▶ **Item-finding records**
——————

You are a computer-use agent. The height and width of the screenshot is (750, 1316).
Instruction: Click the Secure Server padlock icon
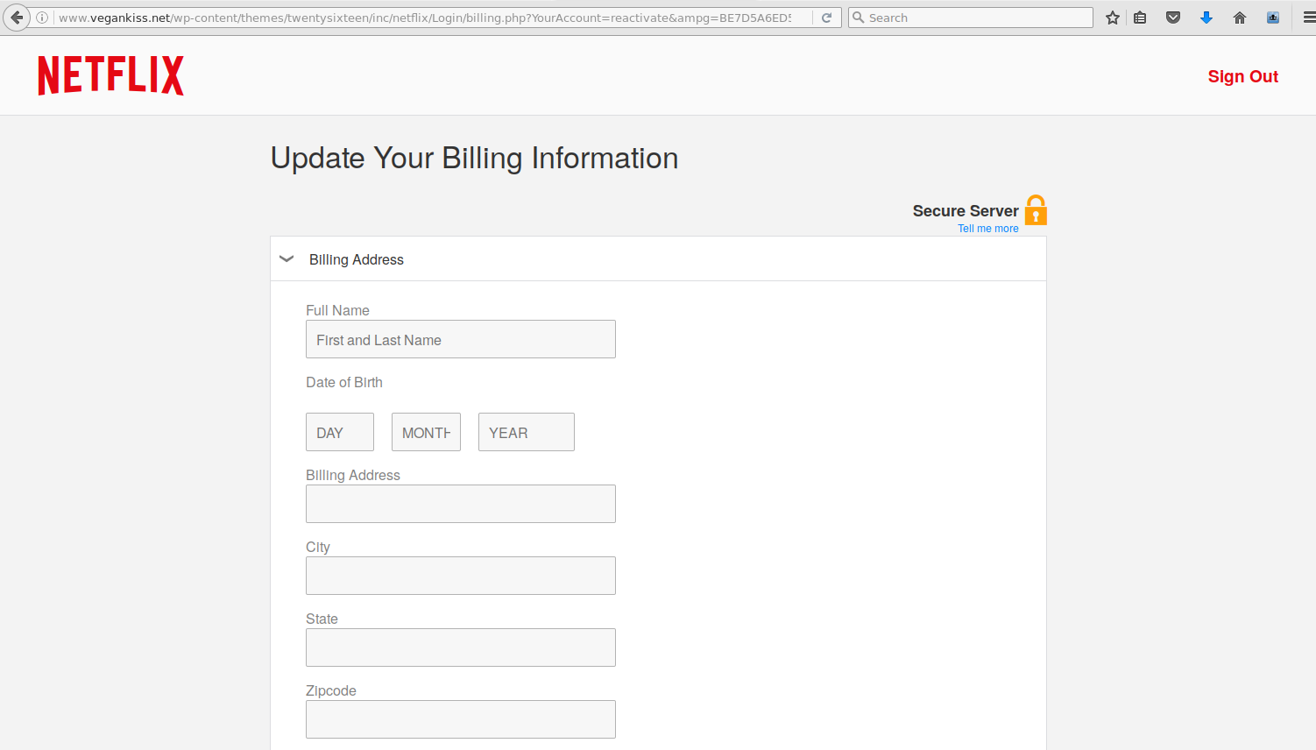(1036, 209)
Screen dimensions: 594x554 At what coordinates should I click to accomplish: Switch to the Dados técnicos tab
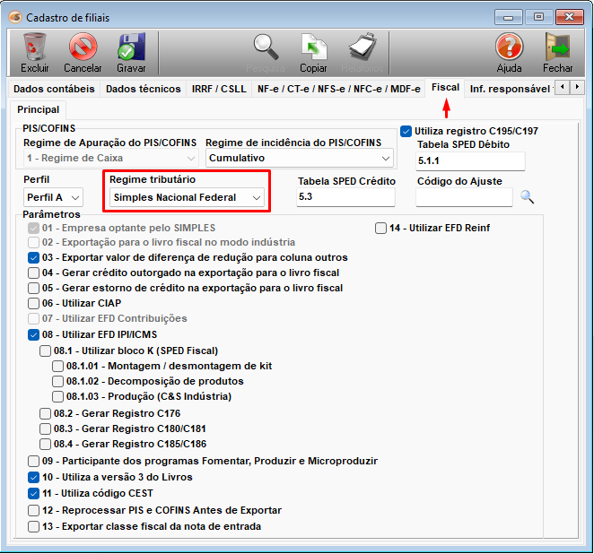144,89
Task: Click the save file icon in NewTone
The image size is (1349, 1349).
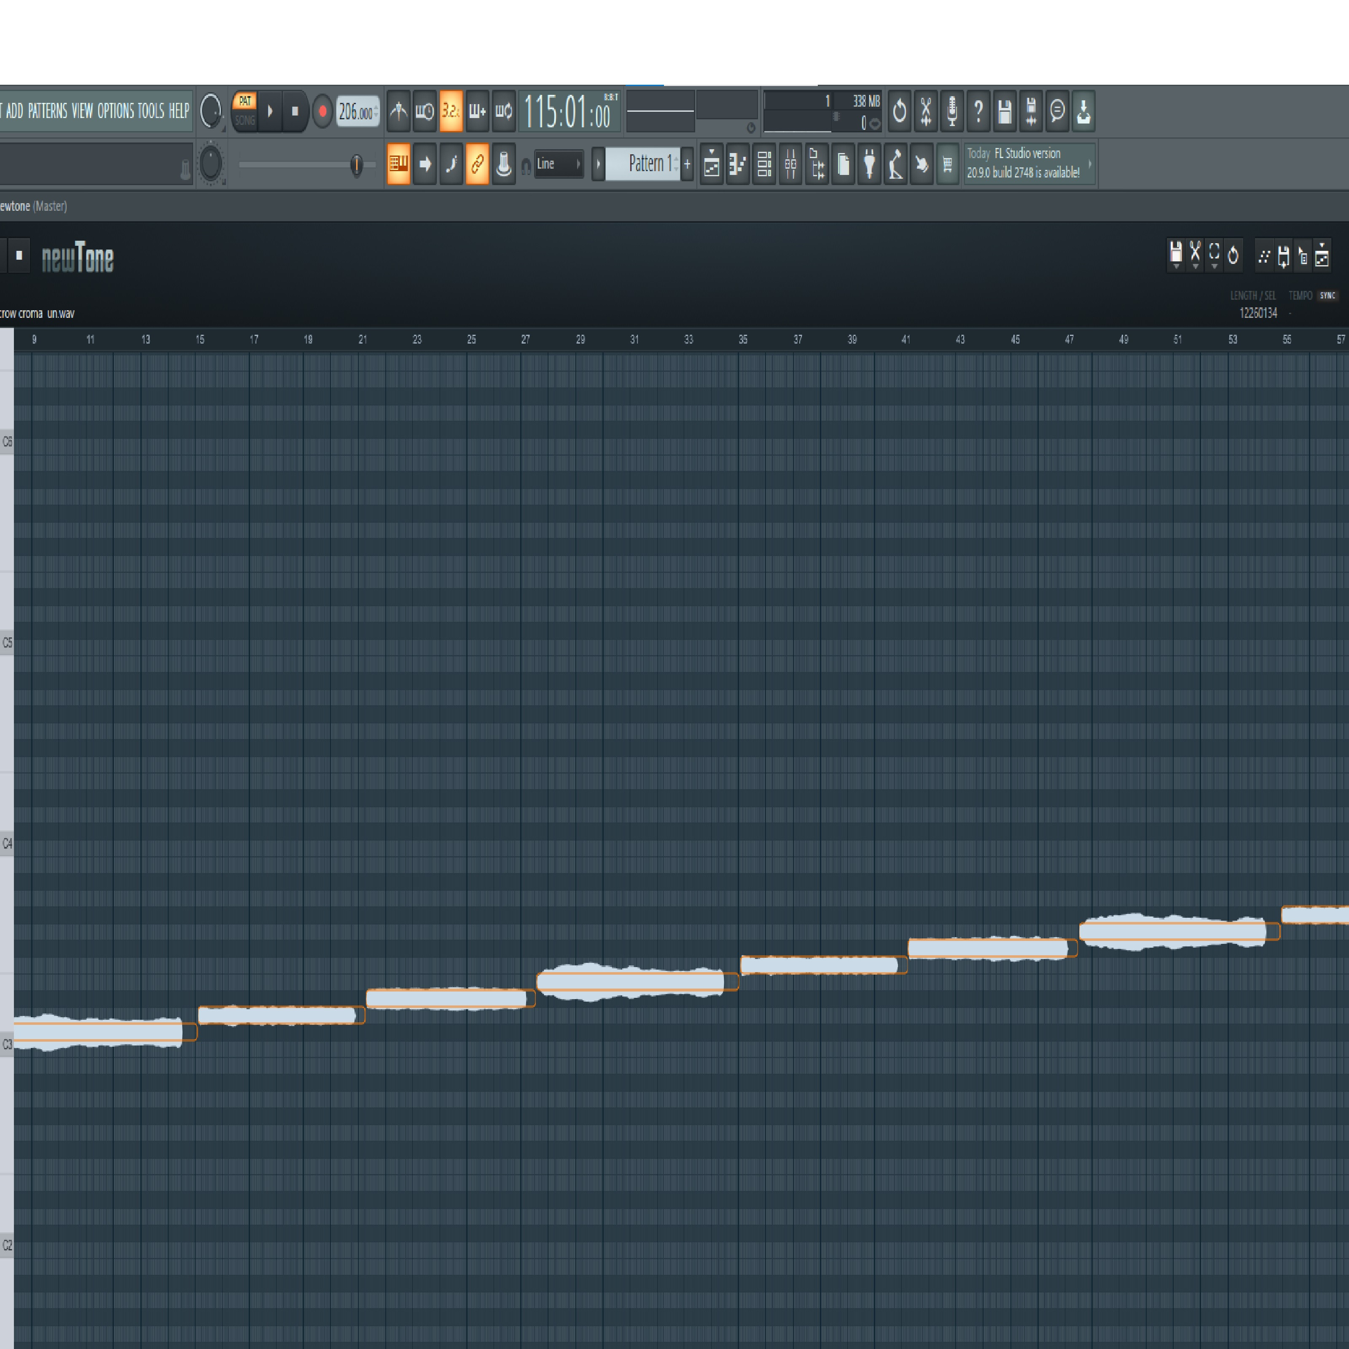Action: coord(1176,251)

——————

▶ **Goal**
Can you give the records from the line holding "Screen dimensions: 594x554" through the end of the records as a two-column CSV with columns request and answer, one row per record, each value in its own quoted field with line breaks turned into spaces and the pictures left out?

▶ **Expected answer**
request,answer
"Screen dimensions: 594x554 At what coordinates should I click to accomplish: Switch to the Dados técnicos tab","144,89"
"Task: Click the save file icon in NewTone The image size is (1349, 1349).","Action: coord(1176,251)"